C'est l'angoisse générée au contact de la fatalité de la mort, qui fait que l'être humain se mobilise pour surmonter, déclenchant à cet effet, plusieurs mécanismes de défense, exprimés à travers des fantasmes inconscients sur le décès. Un fantasme très courant est qu'il y a une vie après la mort; qu'il existe un monde paradisiaque, arrosé par le principe du plaisir et où il n'y a pas de souffrance; qu'il y ait la possibilité de retourner dans le ventre de la mère, une sorte de naissance à l'envers, où il n'y a ni désirs ni besoins. Contrairement à ces fantasmes agréables, il y a ceux qui suscitent la peur. L'individu peut relier la mort à l'enfer. Ce sont des fantasmes de persécution liés à des sentiments de culpabilité et de remords. De plus, il existe des identifications projectives avec des figures diaboliques, reliant la mort à un être terrifiant, tête de mort, entremêlé de peurs d'anéantissement, de désintégration et dissolution.
L'homme est le seul animal conscient de sa propre mort. Selon Kovács (1998): « La peur est la réponse la plus courante à la mort.

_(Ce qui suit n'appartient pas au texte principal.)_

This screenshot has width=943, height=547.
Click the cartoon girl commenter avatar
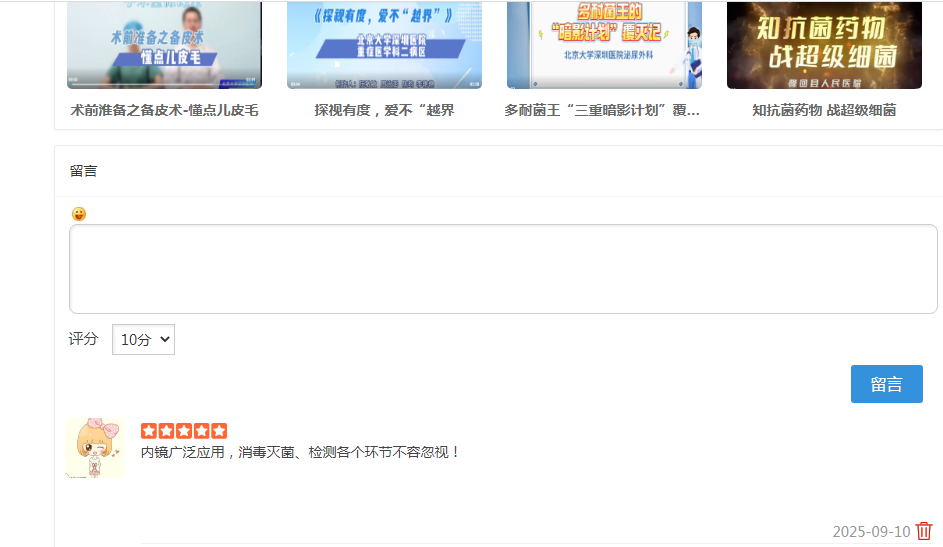click(95, 448)
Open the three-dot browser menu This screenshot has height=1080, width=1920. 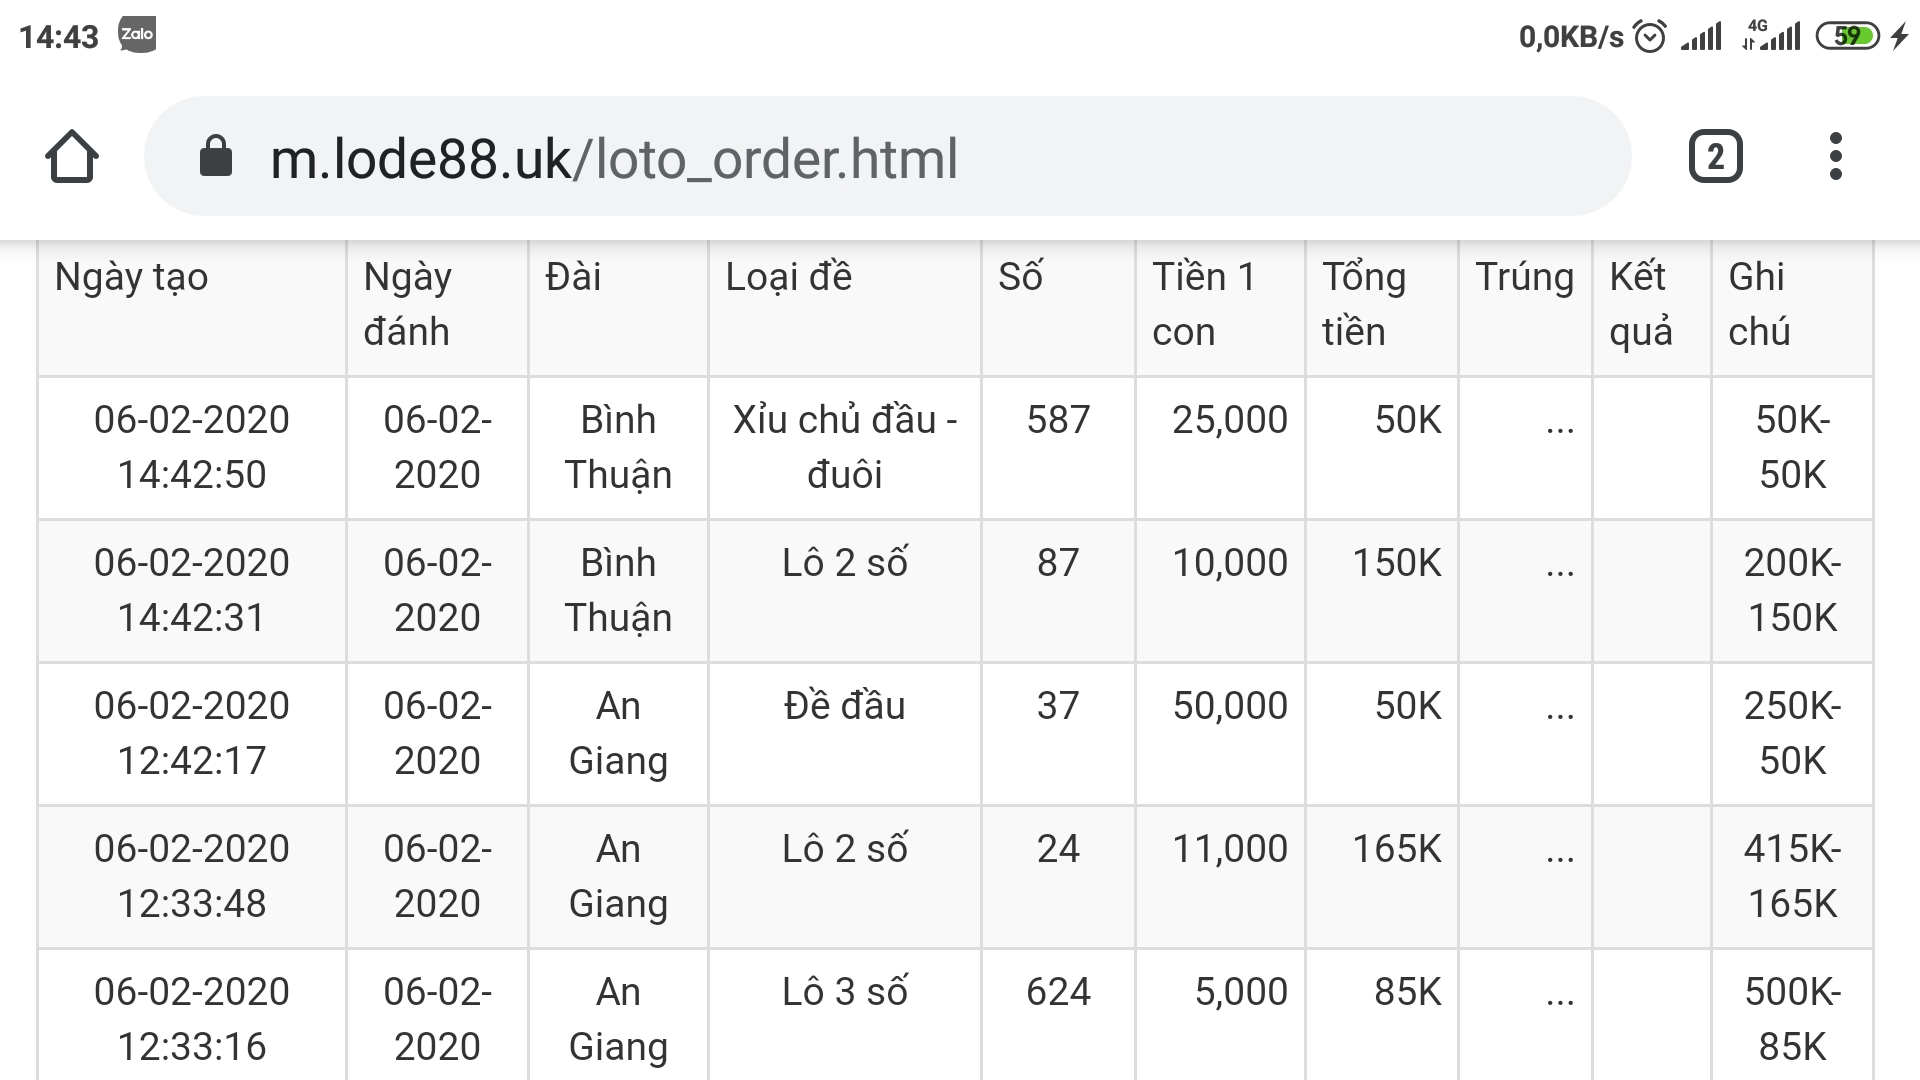(x=1835, y=157)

La peur de mourir est universelle et affecte tous les êtres humains, quels que soient leur âge, leur sexe, leur niveau socio-économique et leurs croyances religieuses."
Pour la psychanalyse existentielle énoncée par Torres, (1983): "... la peur de la mort est la peur fondamentale et en même temps la source de toutes nos réalisations: tout ce que nous faisons est de transcender la mort.
Il complète cette réflexion en déclarant que « toutes les étapes du développement sont en fait des formes de protestation universelle contre l'accident de la mort ».
Selon Freud (1917), personne ne croit à sa propre mort. Inconsciemment, nous sommes convaincus de notre propre immortalité. « Notre habitude est de mettre l'accent sur la causalité fortuite de la mort – accident, maladie, vieillesse; de cette façon, nous trahissons un effort pour réduire la mort d'une nécessité à un événement fortuit.